Whether you're spending the day with a loved one, planning to celebrate love by yourself or with your friends, or if you just simply love chocolate, you may want to take these factors into consideration before you go on a chocolate shopping spree.


Rumor has it that chocolate has properties that could aid in stimulating romance. Chemically speaking, the rumors are true. The cacao component in chocolate has trace amounts of phenylethylamine, which helps release dopamine and norepinephrine, chemicals associated with feelings of love.

So the higher the cacao content, the higher the aphrodisiac properties right? Not quite. The human body is so quick to metabolize PEA the moment it enters the gut that it leaves no significant effects on the brain. In this particular department, it's a tie between milk and dark chocolate.


The basic difference between milk and dark chocolate lie in its ingredients. Milk chocolate generally has a higher milk protein content that gives it the smooth, silky texture that many love. The butter fats soften the cocoa butter, leaving milk chocolate with a velvety smooth texture that's perfect for melting and pairing with fruits and the like. Dark chocolate's texture, while pleasant, isn't quite as smooth because of its significantly lesser milk protein content. It still depends on personal preference, but texture-wise, milk chocolate's smoothness takes the cake.


Differences in chocolate taste lie in the differences in the cooking process plus the different cacao species used in making the chocolate. The fact is, the more strains of cacao used, the more complex the flavors. Since dark chocolate generally has higher cacao content (which producers proudly display on their labels), there are more possibilities of rich and complex flavors.


Cocoa doesn't come cheap. Since milk chocolate has a lower amount of cacao and you'd see dark chocolate in shelves boasting of high percentages of cacao, it's clear that quantity wise (and budget wise), you could get a lot more chocolate with your cash if you've got milk chocolate in mind.

Bonus: Health Benefits

If you'll be spending Valentine's Day with twice the usual amount of chocolate in your system, you may as well take these health benefits into consideration.

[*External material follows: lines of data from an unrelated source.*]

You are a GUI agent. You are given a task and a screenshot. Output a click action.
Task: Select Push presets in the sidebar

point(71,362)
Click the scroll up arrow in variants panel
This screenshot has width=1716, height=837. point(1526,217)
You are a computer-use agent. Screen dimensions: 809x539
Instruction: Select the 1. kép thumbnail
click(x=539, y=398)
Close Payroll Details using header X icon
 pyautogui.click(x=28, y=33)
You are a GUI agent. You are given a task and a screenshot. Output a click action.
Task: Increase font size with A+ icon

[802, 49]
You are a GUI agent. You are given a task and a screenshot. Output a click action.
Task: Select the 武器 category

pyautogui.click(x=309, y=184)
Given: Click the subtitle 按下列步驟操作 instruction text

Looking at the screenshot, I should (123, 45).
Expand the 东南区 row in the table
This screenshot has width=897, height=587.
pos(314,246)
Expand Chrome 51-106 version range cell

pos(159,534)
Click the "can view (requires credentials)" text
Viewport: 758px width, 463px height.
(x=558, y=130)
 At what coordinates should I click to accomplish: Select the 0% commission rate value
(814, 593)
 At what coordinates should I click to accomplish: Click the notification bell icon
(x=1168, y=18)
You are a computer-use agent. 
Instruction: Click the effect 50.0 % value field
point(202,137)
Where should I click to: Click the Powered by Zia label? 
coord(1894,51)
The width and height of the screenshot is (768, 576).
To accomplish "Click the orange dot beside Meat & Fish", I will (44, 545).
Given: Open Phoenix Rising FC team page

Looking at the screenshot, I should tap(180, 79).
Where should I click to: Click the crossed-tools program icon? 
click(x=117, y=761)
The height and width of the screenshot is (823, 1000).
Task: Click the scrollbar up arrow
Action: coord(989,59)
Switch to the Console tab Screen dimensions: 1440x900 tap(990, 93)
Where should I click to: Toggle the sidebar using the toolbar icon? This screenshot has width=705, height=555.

Chocolate has Flavanols, a compound with antioxidant potentials that has been seen to have the capability to combat cancer causing free radicals, lower blood pressure and limit heart disease. Further, Flavanols have been seen to induce the release of Nitric Oxide which opens up blood vessels for better heart health. Generally speaking, more cacao means more Flavanols, so in the regard, dark chocolate wins. In addition, dark chocolate has half the sugar, four times the fiber, over five times the iron and twice the potassium content compared to milk chocolate.